Features

In this document, I’m going to introduce our team, list the features we would love to contribute to JASP, and also give updates on how these elements are coming. I think we all share similar visions: we want to increase the quality of data interpretation among researchers. Specifically, my team hopes to bring a “statistical cognition” element to JASP. Based on the research we’re conducting (and the research we hope to conduct), we want to develop scientifically-based best-practices for the presentation of statistical results.

Team

Dustin Fife.

I received my PhD in Quantitative Psychology from the University of Oklahoma in 2013. I then worked for three years as a biostatistician (where I saw my fair share of bad statistical practices). Historically, my research expertise was in missing data. I have recently added a branch to my area of expertise in “statistical cognition” as a potential remedy for the replication crisis. Specifically, I want to know how presenting results to people in different ways improves their interpretation of the data (and mitigates their overestimates of replicability). I have been an R programmer for over a decade and have written five different R packages. In addition to overseeing my end of the project, I will be primarily responsible for developing the R code for any new features and maintaining communication with the JASP team.

Polly Tremoulet.

Polly is a human factors expert who has worked for various institutes as a human factors scientist. Her work has included over two decades leading industry and Department of Defense-sponsored human-machine interaction research projects. She has degrees in both engineering and cognitive psychology, and over 25 years of applied human factors research experience. Her role is to perform use cases for the various ways we anticipate presenting results to people. With her assistance, we hope to develop best-practices for the display of statistical results.

Bo Sun.

Bo is a computer scientist with expertise in immersive visualization, including serious gaming and virtual reality. She is primarily responsible for coordinating efforts among her programming students, as well as developing the AI component of the project (see below).

Graphics

As I’ve mentioned previously, I am a strong proponent of graphical data analysis. Humans have an innate pattern-recognition system that quickly encodes large amounts of data in the visual cortex. Naturally, visual-based statistics should improve encoding of data and make problematic data features more apparent. Because of this, I want to propose adding a strong visual component to JASP.

Flexplot Module

One task is to integrate my R function “flexplot” into JASP (as well as its sidekick function called visualize). Essentially, flexplot frees the user of the burden of deciding the type of graphic to use. If first decides if it will do a histogram, bar chart, median dot plot (see below for an example related to a “t-test”-like visualization), scatterplot, or coplot. Then, it will decide how variables are represented graphically using some basic rules. Below are some examples of flexplot’s functionality:

require(fifer)
require(ggplot2)
data(exercise_data)

### histogram of weight loss
flexplot(weight.loss~1, data=exercise_data)

### barplot of gender 
flexplot(gender~1, data=exercise_data)

## show "t-test" like data
flexplot(weight.loss~gender, data=exercise_data)
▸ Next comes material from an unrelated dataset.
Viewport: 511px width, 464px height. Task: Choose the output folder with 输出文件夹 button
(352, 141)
## show "regression" like data
flexplot(weight.loss~motivation, data=exercise_data)

## show "multiple regression" data
flexplot(weight.loss~motivation + gender | income, data=exercise_data)
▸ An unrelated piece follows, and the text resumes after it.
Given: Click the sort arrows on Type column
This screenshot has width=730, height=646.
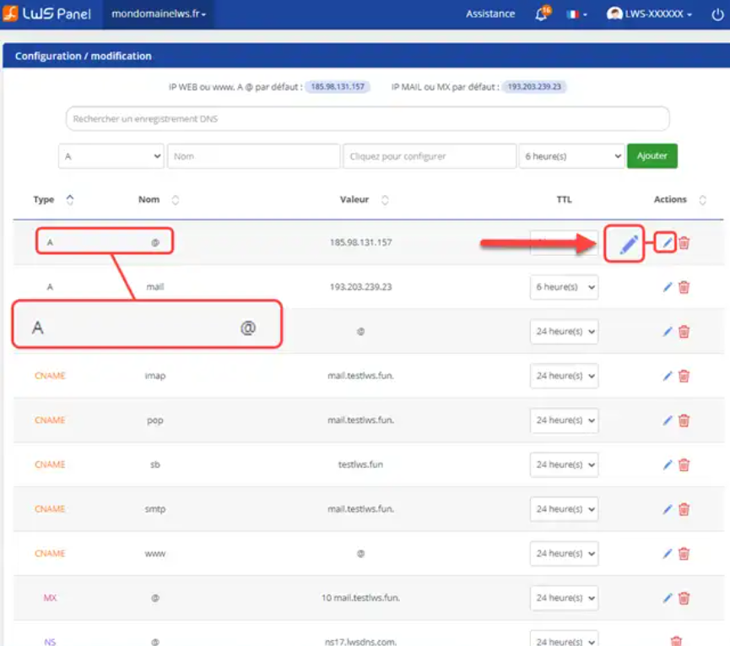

## same plot, but with regression lines and no standard errors
flexplot(weight.loss~motivation + gender | income, data=exercise_data, se=F, method="lm")

## now some more sophisticated plotting: plot a gamma GLIM, bin the empathy variable, label the bins, 
## and add a "Ghost line," which repeats a regression line across panels to make it easier to compare across panels.
## Also, since it's a ggplot object, we can save it and add ggplot features to it
data(criminal.data)
a = flexplot(aggression~ses | empathy, data=criminal_data, method="Gamma", se=F, 
        labels = list(ses=c("low", "mid-low", "mid-high", "high")), 
        ghost.line="gray",
        ghost.reference=list(empathy=0))
a + labs(x="Socioeconomic Status", y="Aggression Score")        
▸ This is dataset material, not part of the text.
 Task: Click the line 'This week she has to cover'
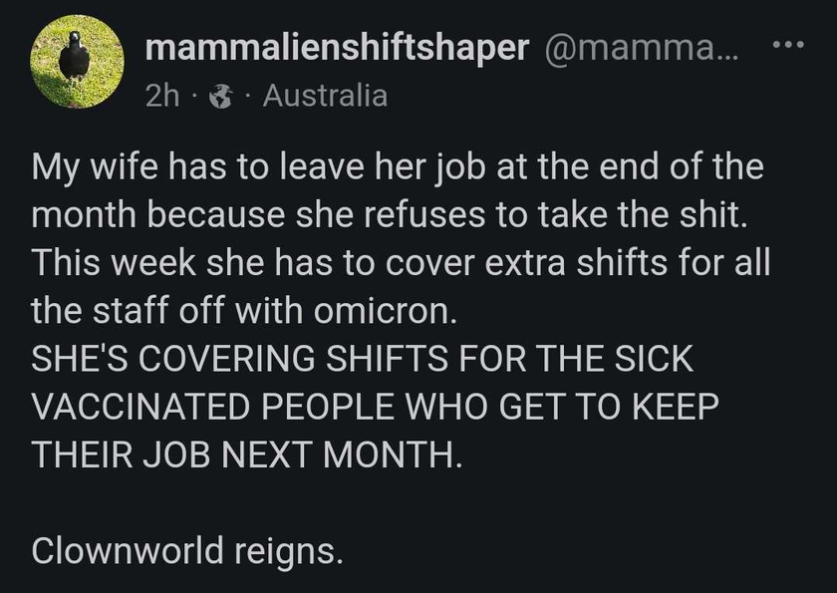click(401, 263)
Flexplot Graphics in Core Jasp Functionality

I have integrated flexplot’s capabilities within my R package (called fifer). One companion function is visualize. What visualize will do is take a fitted object (e.g., an lm object) and automatically create visuals for the analysis. Some examples:

## visualize a t-test, but just the model
ttest.model = lm(weight.loss~gender, data=exercise_data)
visualize(ttest.model, plot="bivariate")

### visualize a regression AND the residuals
reg.model = lm(weight.loss~motivation, data=exercise_data)
visualize(reg.model)

## visualize a multiple regression
mult.reg.mod = lm(weight.loss~motivation + gender + income, data=exercise_data)
visualize(mult.reg.mod)

These function are able to take an R-based formula (e.g., y~x1 + x2 + x3) and convert it into an intuitive graphic. Sometimes that will mean a median dot plot. Other times that will mean a scatterplot or a logistic curve. In the background, it will determine which variables are numeric and which are categorical, then it will plot things accordingly.

Currently flexplot (and visualize) work with only certain models (lm models that meet certain conditions). Eventually I will make it work with lme4 models, zeroinf models, rlm models, etc.

I designed a mockup of how it might look in Jasp:

Proposed visual for a JASP analysis.

Proposed visual for a JASP analysis.

A few things to note about the above graphic:

  • The “Edit Plot” button will allow them to modify each element of the graphic, as you envisioned.
  • The “Shift Variable View” button will modify the graphic such that, for example, income (which was in the panels) now shows up on the x axis (see below graphic). One of the papers I’m working on argues that if there’s more than one way to look at a graphic, one should because each view may reveal new insights.
  • Notice the new icons for the modules, which will be explained in the next section. I’ll save comment for then.
  • I have displayed the graphics before the model comparison estimates. That’s my personal preference (because I think people need to make sure the model is appropriate visually before they evaluate statistical estimates)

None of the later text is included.